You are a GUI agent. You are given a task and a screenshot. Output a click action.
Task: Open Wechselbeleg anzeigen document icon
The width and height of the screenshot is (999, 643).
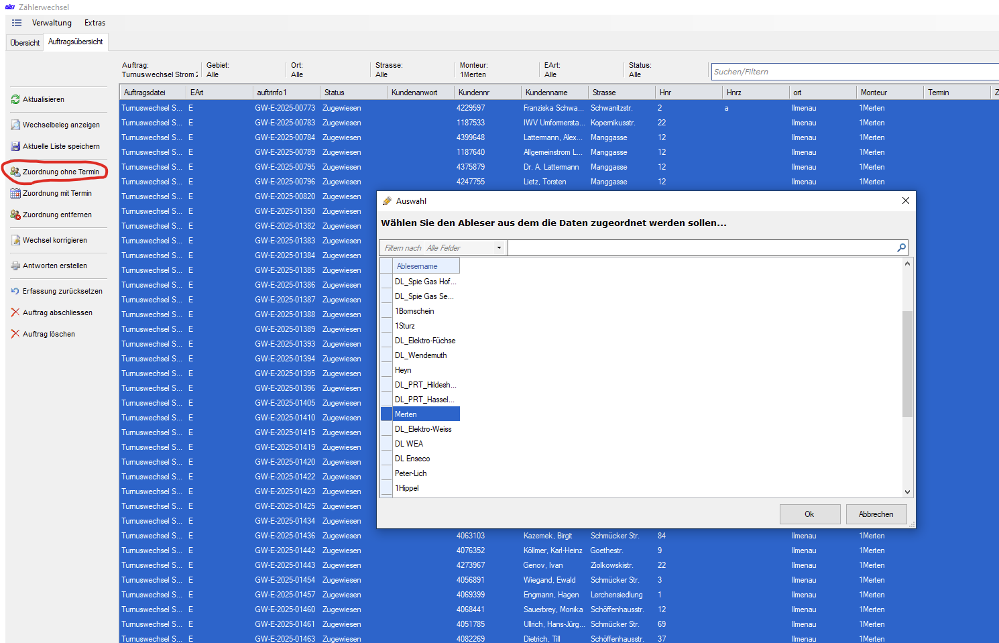pyautogui.click(x=15, y=125)
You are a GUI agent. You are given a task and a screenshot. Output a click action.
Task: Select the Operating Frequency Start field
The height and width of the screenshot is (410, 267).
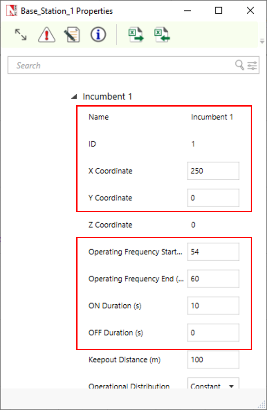point(213,252)
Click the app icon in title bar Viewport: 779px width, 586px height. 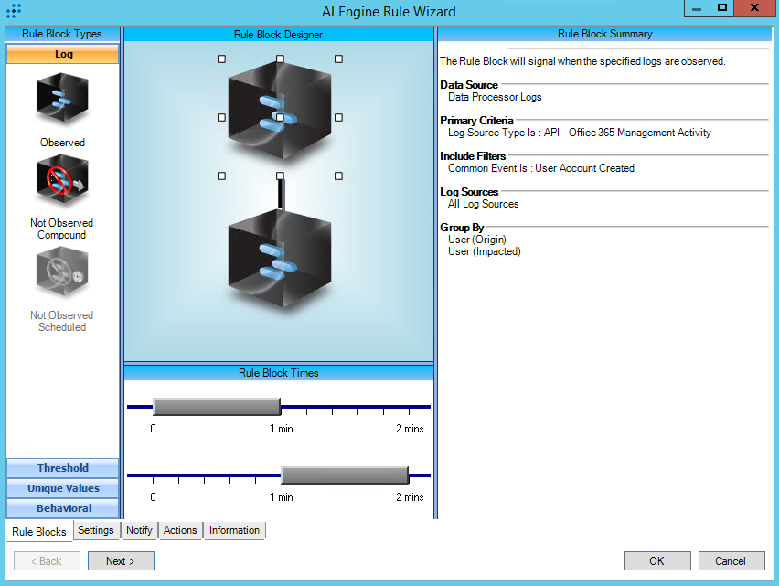[14, 11]
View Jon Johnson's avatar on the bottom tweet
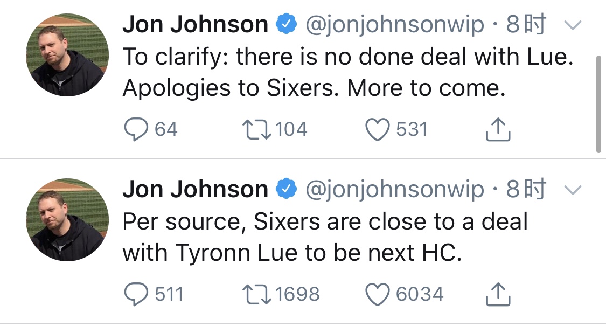The width and height of the screenshot is (606, 326). 67,219
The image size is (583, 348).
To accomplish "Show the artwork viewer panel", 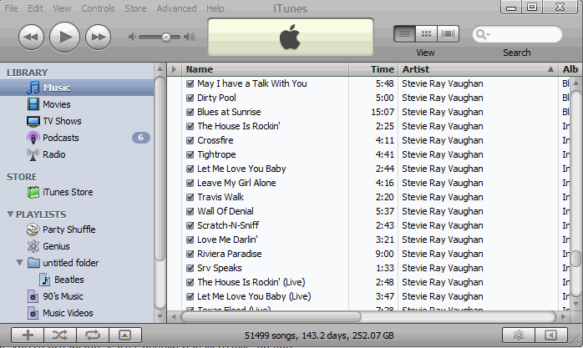I will point(124,335).
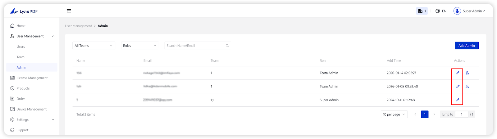Click the edit pencil for the first admin row
497x139 pixels.
[458, 73]
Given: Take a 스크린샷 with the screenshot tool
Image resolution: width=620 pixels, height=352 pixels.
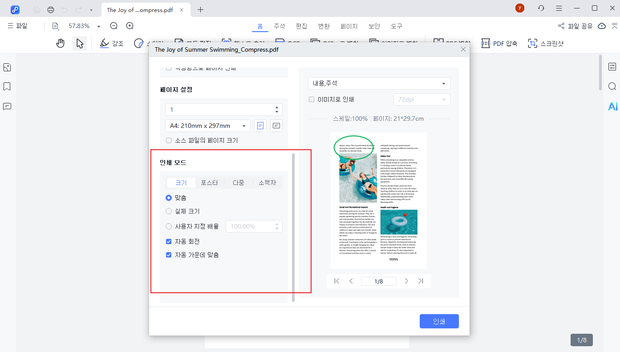Looking at the screenshot, I should point(546,43).
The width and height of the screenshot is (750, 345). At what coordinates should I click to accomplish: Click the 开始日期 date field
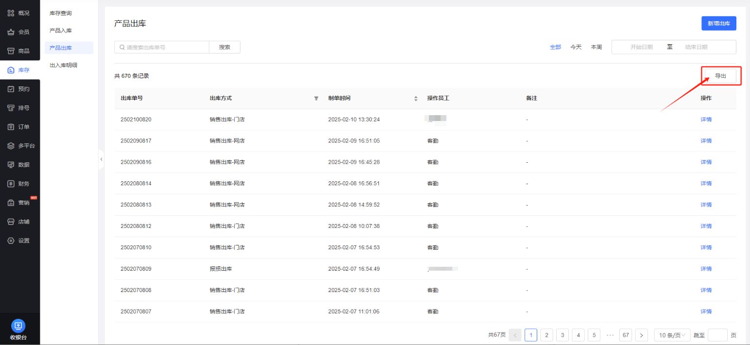click(x=641, y=47)
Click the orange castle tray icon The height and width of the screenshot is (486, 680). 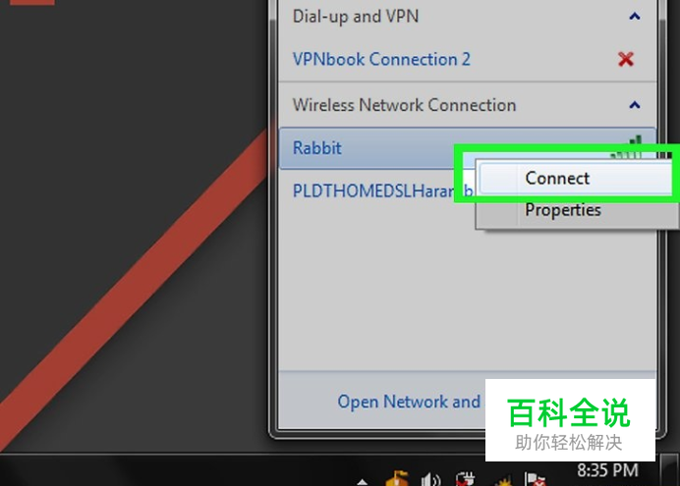(397, 479)
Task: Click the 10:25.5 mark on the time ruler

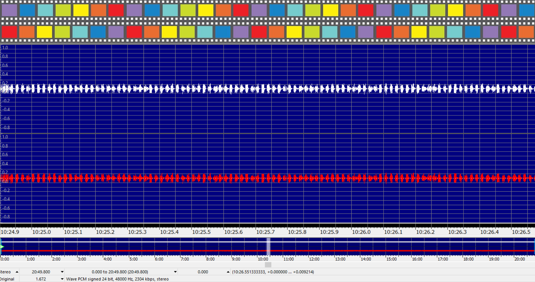Action: pyautogui.click(x=201, y=232)
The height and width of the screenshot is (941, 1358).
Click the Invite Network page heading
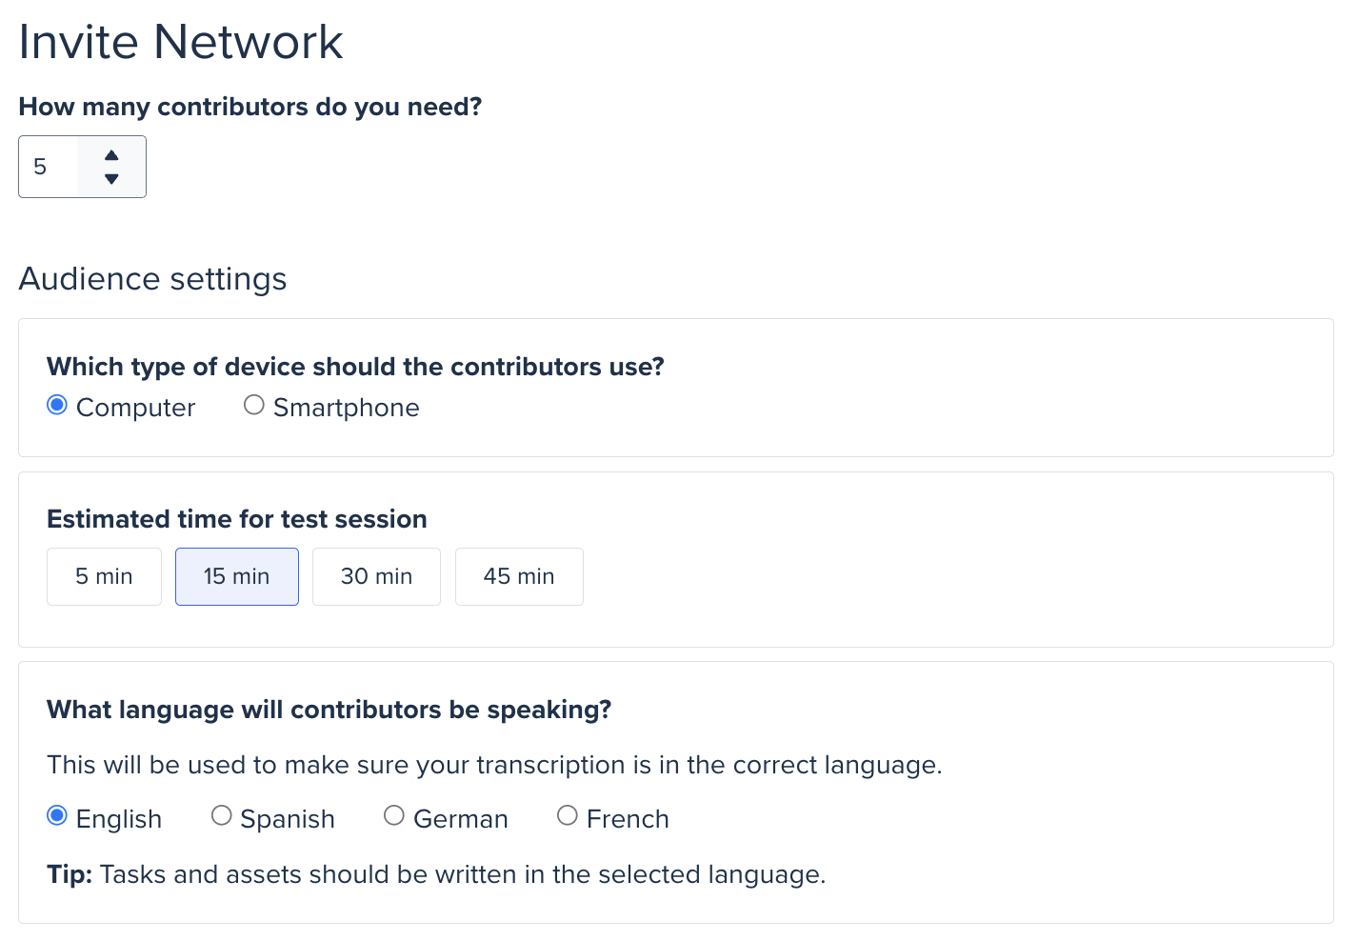(181, 42)
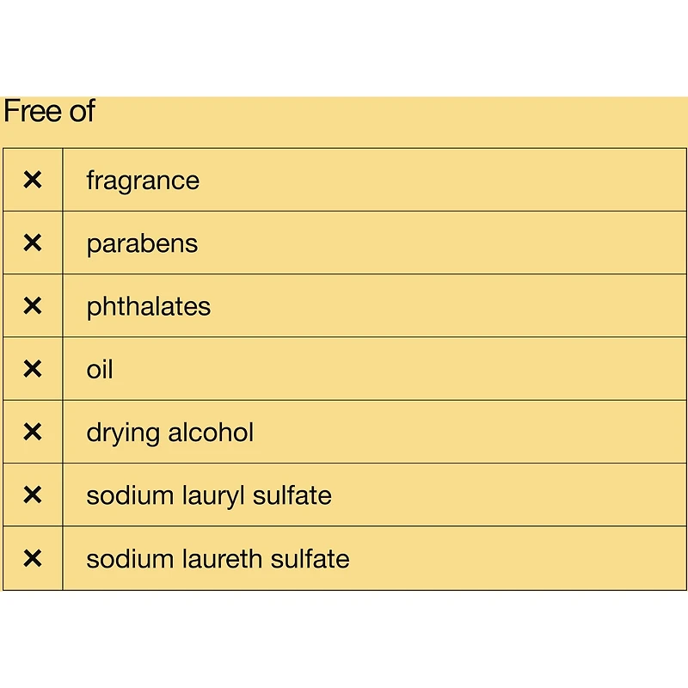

__YOUR ASSIGNMENT__
Give back exactly the lines above from the one with "The width and height of the screenshot is (999, 643)." through the one with "Task: Select the", both included. Pictures don't belong in the copy.

__OUTPUT OF THE EXERCISE__
The width and height of the screenshot is (999, 643).
pyautogui.click(x=15, y=125)
You are a GUI agent. You are given a task and a screenshot. Output a click action.
Task: Select the Operating Frequency Start field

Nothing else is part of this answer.